→ WHAT TO WORK ON
Using the records below, give again exactly the lines from the line that contains "Task: Select the 10;07.949 time cell" through the line that contains "Given: Tap the 1.900.- PAX subtotal", both ends included, and only those.

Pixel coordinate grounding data
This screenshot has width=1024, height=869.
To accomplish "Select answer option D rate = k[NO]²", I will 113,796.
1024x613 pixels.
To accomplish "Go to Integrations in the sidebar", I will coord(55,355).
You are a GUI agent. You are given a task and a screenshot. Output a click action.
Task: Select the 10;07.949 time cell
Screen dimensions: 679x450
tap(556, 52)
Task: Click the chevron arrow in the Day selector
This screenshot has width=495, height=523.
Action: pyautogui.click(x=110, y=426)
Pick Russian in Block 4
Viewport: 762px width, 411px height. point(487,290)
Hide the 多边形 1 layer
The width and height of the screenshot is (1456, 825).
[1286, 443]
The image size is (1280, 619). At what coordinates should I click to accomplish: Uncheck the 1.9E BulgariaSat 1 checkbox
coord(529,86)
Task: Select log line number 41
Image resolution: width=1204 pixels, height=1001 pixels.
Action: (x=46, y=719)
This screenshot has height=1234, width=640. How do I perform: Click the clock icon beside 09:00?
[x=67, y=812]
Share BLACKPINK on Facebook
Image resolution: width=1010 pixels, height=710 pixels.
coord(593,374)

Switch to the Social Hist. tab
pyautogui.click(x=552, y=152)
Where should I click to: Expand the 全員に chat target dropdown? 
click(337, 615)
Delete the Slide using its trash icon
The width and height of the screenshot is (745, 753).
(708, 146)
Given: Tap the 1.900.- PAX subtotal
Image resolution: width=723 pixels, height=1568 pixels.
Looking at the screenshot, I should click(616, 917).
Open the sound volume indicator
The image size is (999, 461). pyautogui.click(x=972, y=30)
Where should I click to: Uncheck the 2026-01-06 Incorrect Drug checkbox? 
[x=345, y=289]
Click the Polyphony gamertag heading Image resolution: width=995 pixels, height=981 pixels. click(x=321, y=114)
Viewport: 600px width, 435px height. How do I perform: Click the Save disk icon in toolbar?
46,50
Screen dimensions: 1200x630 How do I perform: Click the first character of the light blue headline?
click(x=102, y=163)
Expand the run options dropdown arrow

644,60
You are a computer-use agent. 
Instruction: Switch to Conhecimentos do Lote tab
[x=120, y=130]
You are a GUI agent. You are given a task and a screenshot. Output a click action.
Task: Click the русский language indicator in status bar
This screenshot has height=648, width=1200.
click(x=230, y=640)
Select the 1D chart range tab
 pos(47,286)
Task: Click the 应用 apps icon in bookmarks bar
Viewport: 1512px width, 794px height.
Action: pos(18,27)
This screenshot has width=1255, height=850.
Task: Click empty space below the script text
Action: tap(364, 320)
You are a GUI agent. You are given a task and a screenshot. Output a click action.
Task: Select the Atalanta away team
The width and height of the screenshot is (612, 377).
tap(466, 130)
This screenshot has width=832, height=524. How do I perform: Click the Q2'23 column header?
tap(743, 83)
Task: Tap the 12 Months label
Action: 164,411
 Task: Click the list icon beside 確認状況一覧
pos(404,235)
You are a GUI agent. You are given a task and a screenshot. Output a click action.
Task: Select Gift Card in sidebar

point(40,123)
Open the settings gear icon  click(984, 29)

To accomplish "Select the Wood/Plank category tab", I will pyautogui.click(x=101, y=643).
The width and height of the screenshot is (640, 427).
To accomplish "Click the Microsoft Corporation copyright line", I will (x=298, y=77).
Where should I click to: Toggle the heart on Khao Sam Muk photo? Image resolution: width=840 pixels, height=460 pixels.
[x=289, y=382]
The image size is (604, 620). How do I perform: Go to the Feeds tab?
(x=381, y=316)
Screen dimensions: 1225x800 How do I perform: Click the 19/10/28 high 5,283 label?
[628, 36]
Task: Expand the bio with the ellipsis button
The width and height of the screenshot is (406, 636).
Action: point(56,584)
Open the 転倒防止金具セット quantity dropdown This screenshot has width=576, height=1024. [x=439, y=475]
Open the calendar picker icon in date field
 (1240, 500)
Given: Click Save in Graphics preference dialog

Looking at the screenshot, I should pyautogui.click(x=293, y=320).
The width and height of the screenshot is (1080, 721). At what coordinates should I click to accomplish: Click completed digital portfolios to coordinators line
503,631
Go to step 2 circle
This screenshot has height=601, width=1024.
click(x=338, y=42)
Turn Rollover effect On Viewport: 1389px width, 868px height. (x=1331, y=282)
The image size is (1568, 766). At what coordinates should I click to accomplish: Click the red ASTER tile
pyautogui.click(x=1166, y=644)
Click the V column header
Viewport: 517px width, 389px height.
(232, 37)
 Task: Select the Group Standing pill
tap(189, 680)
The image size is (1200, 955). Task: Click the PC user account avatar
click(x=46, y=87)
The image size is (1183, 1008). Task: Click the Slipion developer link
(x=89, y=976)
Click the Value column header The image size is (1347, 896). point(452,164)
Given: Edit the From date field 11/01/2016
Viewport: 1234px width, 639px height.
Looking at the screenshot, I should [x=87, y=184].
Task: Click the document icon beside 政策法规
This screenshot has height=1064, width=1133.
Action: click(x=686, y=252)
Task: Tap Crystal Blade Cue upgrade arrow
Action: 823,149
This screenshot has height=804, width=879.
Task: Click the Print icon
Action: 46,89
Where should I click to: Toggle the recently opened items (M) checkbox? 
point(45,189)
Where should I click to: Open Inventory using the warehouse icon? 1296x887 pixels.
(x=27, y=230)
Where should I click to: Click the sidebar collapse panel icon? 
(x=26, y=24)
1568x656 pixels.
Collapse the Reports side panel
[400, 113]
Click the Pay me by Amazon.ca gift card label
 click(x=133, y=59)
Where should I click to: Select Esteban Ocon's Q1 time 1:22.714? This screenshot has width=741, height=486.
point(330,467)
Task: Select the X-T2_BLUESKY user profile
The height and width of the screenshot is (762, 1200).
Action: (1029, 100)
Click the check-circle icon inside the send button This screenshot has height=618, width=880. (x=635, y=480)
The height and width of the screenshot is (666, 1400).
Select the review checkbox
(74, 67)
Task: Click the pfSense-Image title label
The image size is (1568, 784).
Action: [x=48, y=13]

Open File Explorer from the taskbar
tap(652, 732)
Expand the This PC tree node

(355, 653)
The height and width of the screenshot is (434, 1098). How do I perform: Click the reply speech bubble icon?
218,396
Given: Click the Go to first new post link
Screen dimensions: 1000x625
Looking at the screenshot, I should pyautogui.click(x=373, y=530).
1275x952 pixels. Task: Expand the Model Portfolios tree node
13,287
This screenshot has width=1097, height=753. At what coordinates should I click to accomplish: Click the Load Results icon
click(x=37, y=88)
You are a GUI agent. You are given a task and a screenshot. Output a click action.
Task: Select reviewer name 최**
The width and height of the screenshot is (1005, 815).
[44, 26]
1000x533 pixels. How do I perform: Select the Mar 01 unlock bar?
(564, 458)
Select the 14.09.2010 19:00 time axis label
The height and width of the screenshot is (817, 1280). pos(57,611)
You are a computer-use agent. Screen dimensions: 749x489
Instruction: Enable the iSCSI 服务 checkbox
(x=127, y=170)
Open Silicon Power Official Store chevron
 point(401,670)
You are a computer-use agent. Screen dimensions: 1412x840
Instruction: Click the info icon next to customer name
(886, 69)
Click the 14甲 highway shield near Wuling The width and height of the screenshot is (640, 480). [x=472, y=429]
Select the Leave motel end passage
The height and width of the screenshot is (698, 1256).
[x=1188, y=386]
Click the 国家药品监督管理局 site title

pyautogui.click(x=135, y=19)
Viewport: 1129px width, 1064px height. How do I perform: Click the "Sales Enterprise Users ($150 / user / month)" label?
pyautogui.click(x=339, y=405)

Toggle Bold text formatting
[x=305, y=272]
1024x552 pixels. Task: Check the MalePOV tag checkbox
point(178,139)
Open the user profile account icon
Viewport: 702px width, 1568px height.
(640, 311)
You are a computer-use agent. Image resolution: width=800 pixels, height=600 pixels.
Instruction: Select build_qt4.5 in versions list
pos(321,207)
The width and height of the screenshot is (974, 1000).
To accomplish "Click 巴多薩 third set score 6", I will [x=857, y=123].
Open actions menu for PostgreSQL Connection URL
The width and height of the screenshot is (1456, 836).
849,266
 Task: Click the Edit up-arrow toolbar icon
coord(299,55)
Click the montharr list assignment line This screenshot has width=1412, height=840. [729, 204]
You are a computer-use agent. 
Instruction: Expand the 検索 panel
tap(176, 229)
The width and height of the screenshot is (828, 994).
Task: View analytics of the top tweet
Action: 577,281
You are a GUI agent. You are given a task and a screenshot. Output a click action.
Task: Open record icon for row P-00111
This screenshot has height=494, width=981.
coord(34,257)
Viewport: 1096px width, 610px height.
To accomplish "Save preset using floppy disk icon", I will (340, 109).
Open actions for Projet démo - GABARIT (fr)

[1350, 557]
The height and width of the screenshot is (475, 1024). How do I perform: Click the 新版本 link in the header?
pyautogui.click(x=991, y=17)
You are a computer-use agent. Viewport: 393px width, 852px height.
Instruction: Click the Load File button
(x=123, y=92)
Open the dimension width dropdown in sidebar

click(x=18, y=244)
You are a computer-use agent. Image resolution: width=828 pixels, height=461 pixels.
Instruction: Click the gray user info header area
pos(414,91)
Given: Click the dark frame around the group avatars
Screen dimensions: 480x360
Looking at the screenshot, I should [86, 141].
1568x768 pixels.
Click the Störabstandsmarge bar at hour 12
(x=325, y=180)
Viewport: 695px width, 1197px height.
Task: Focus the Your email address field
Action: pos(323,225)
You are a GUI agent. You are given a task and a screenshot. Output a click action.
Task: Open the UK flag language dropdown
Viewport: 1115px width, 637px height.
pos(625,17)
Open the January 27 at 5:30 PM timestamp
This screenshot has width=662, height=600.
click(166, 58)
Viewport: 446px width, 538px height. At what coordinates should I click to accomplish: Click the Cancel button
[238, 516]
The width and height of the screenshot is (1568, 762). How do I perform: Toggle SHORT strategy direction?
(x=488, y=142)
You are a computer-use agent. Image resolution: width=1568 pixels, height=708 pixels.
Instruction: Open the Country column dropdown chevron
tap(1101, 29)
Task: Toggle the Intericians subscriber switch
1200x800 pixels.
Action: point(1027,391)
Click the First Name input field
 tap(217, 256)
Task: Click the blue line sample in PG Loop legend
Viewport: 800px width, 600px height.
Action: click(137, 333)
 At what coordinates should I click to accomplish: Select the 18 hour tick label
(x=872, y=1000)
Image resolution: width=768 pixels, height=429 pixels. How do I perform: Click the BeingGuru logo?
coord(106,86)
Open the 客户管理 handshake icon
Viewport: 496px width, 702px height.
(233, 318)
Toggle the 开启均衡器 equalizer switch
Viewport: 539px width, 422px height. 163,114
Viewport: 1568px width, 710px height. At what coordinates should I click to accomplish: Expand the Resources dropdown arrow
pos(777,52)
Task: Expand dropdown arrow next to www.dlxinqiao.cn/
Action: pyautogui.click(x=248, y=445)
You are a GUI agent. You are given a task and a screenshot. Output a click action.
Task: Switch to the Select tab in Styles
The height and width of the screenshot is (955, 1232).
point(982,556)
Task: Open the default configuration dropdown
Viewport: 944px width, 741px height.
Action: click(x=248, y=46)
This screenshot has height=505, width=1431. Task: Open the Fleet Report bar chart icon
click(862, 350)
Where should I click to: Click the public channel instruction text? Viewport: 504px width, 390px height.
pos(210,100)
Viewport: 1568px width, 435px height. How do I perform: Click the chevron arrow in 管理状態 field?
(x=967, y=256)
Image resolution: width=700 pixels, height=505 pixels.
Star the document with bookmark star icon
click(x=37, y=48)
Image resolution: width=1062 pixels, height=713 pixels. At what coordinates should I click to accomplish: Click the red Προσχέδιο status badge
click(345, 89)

→ ANSWER TO THIS TASK
Task: Select the 10;07.949 time cell
Screen dimensions: 679x450
tap(556, 52)
Task: Click the chevron arrow in the Day selector
This screenshot has width=495, height=523.
Action: pyautogui.click(x=110, y=426)
Pick Russian in Block 4
Viewport: 762px width, 411px height. point(487,290)
Hide the 多边形 1 layer
The width and height of the screenshot is (1456, 825).
[1286, 443]
The image size is (1280, 619). At what coordinates should I click to accomplish: Uncheck the 1.9E BulgariaSat 1 checkbox
coord(529,86)
Task: Select log line number 41
Image resolution: width=1204 pixels, height=1001 pixels.
Action: (x=46, y=719)
This screenshot has height=1234, width=640. How do I perform: Click the clock icon beside 09:00?
[x=67, y=812]
Share BLACKPINK on Facebook
Image resolution: width=1010 pixels, height=710 pixels.
coord(593,374)

Switch to the Social Hist. tab
pyautogui.click(x=552, y=152)
Where should I click to: Expand the 全員に chat target dropdown? 
click(337, 615)
Delete the Slide using its trash icon
The width and height of the screenshot is (745, 753).
(708, 146)
Given: Tap the 1.900.- PAX subtotal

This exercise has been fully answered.